Diciembre 29
¿Cómo ponerse las alas?
Versión modificada del Cuento publicado en Literautas
Ese día Clara se levantó de prisa, como todos los días, y se fue
al baño. Cuando se disponía a entrar se detuvo asustada por el aleteo y los
dilatados chillidos de un pichoncito preso entre las rejas de la claraboya del
baño. Tomó una respiración profunda para recuperar el aliento y cerciorarse de
lo que pasaba. ¿Cómo había entrado aquel pajarito?– se preguntaba la joven
mientras observaba al ave atrapada que no dejaba de aletear, de piar, de querer
zafarse. Su instinto le daba la voz de alarma y él reaccionaba, temeroso y
enfurecido. De pronto, ya no veía a un pajarito, era ella misma la atrapada. Se
observaba dándose golpes contra las paredes y los espejos, sin poder encontrar
la salida. Era un baño enorme y blanquísimo forrado de baldosas brillantes, el
techo era muy alto, y el sitio del tragaluz lo era más aún. Apenas procuraba
salir de su encierro venía la madre a decirle crueles mentiras que caían como
pesadas gotas de agua en una lata vacía:
«–¡Este es el único lugar donde te soportan!»
«–¡No podrás permanecer fuera, ni mucho menos vivir con alguien
más, nadie te tolerará!»
«¡Nadie!»
Retumbaban las sentencias, Clara se
estremecía, se tapaba los oídos con la intención de no escuchar el zumbido constante
que producía la circulación de la sangre. Y así, con esa misma
sensación, despertaba sudorosa y asustada al filo de las 3 de la mañana. Por
muchos años, un sueño similar a ese, fue el inicio de largos y tortuosos desvelos.
Era la mentira repetida mil veces, y el encierro, la pena merecida.
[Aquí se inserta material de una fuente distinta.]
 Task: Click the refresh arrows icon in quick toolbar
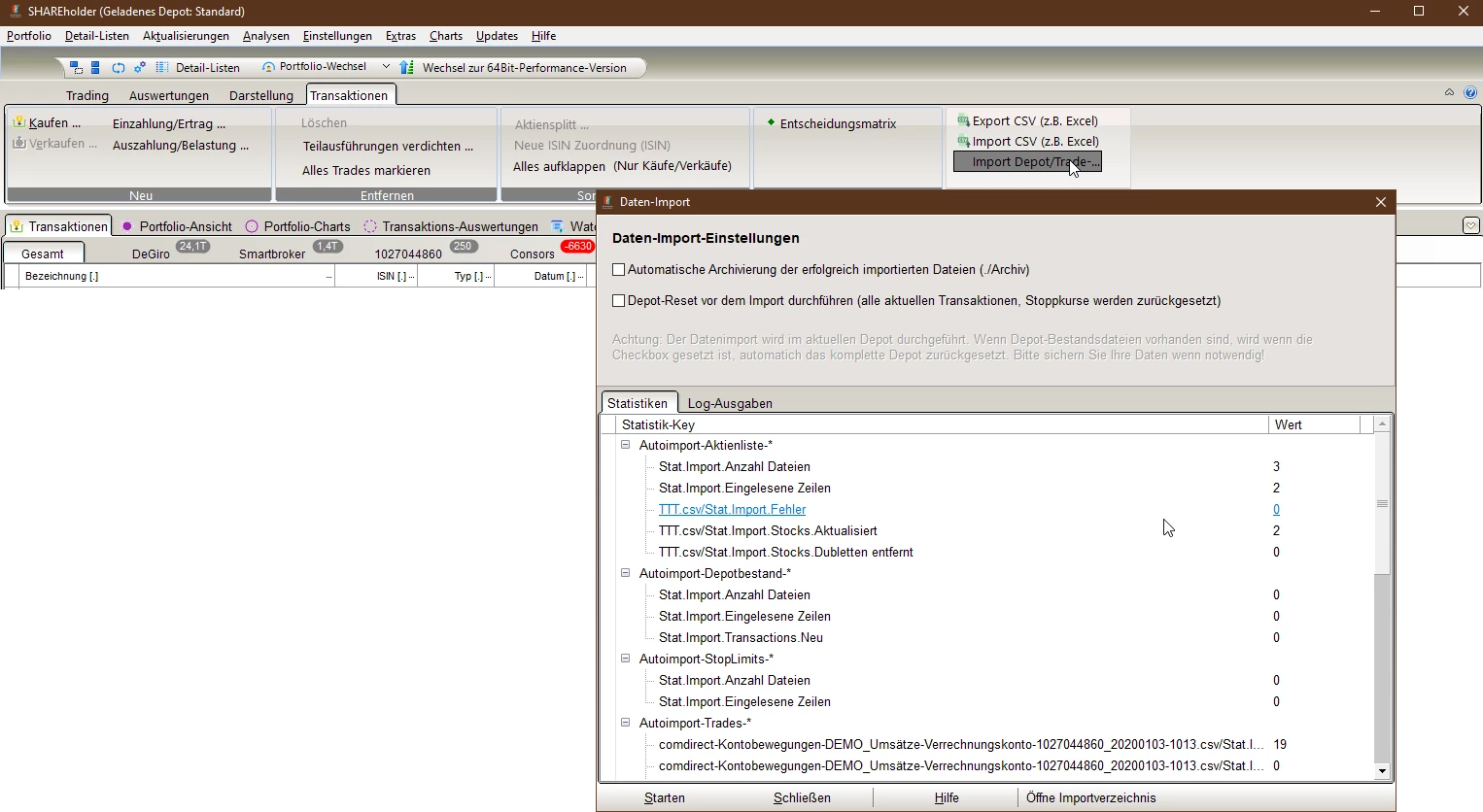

Un buen día, de vuelta de un largo viaje
interior, lleno de tropiezos, aventuras y desventuras, ella consiguió emerger del engaño,
y logró reescribir el guión de su sueño. De nuevo la escena del pajarito
revoloteando intentando encontrar la salida dentro de un baño blanquísimo y
lleno de luz. De pronto, ya no veía al ave, era ella misma temblorosa y
agitada, buscando un resquicio por donde escapar. Se miró en el espejo y esta
vez se dijo, con determinación: “–Ya no más presa, ya no más”. Y de repente se vio
parada en la cornisa de la habitación, y se sintió capaz de alzar el vuelo, se
alisó la ropa, y abrió sus alas, tomó una respiración honda, cerró los ojos y
se lanzó al vacío. Estaba volando, no lo podía creer, primero rasando por los techos de las casas, y
luego surcando el cielo volando alto, muy alto hacia el Ávila. Desde allí pudo
ver sus bosques, el Humboldt que se plateaba con los rayos de la mañana, sus
pequeños ríos, los sembradíos de claveles y tulipanes, la gente que subía trotando
se veía pequeñita, así como los que
araban los terrenos marrones. Llegó al mar, lo vio azul y plata a lo lejos. Lo
distinguió y se le hinchó el pecho de emoción, siempre le sucede cuando ve el
mar, azul e inmenso, majestuoso entre las montañas verdes y arañadas por la
furia del agua. Le encantó esa visión desde arriba, el rostro húmedo por el
salitre y el corazón agradecido. Con esa sensación se despertó Clara.
Ese día se levantó de prisa, como todos los días, y se fue al
baño, se miró al espejo y sonrió. Esa mañana luego bañarse largamente, sin
perder de vista un agujerito que había en el tragaluz, decidió tomarse el día
para celebrar que había aprendido a volar.